Extracted material –
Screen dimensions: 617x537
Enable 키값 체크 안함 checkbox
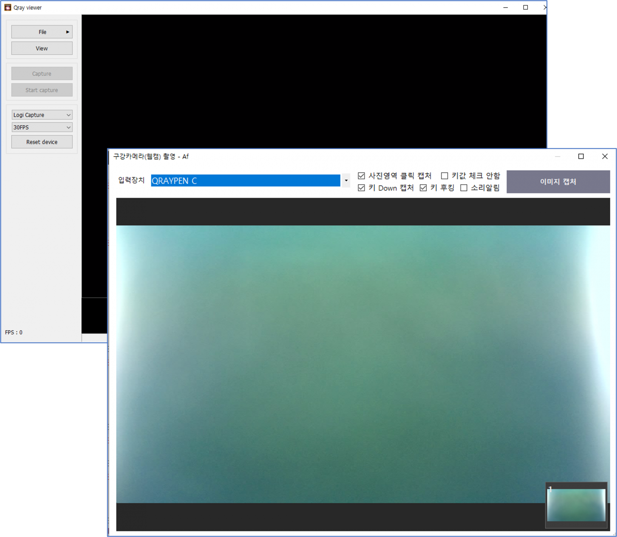coord(444,176)
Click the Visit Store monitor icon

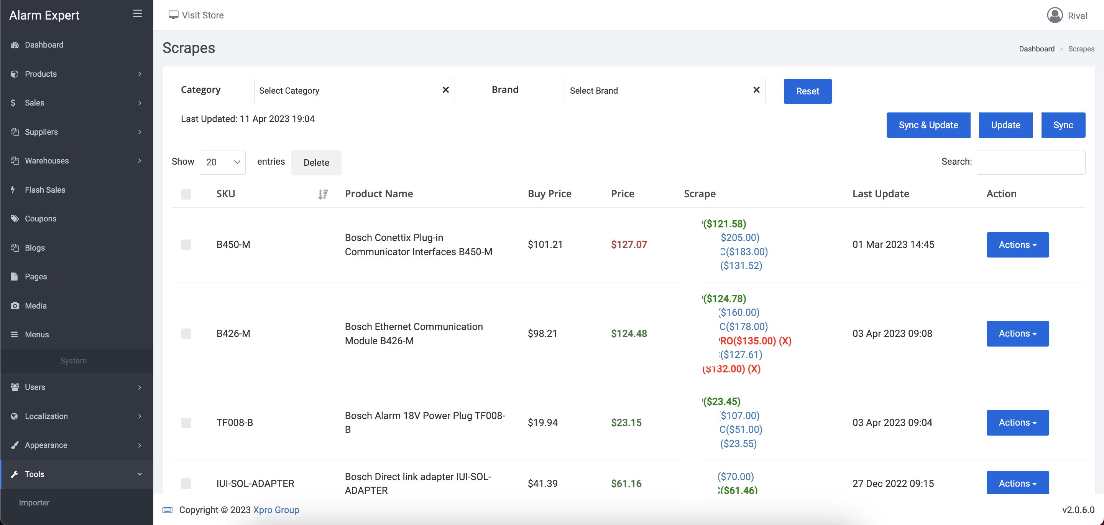(173, 15)
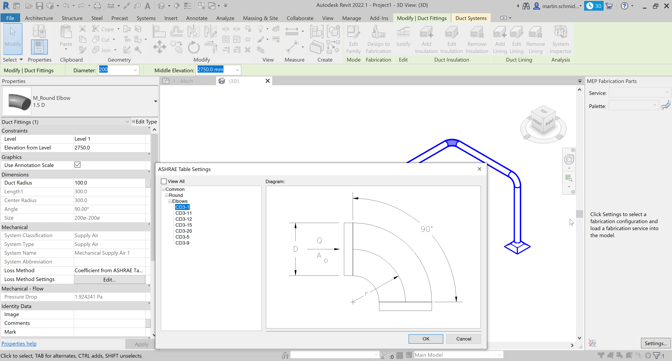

Required action – Set down all the material exactly once more. No pictures.

Result –
Screen dimensions: 617x537
Enable 키값 체크 안함 checkbox
coord(444,176)
Click the Visit Store monitor icon

(173, 15)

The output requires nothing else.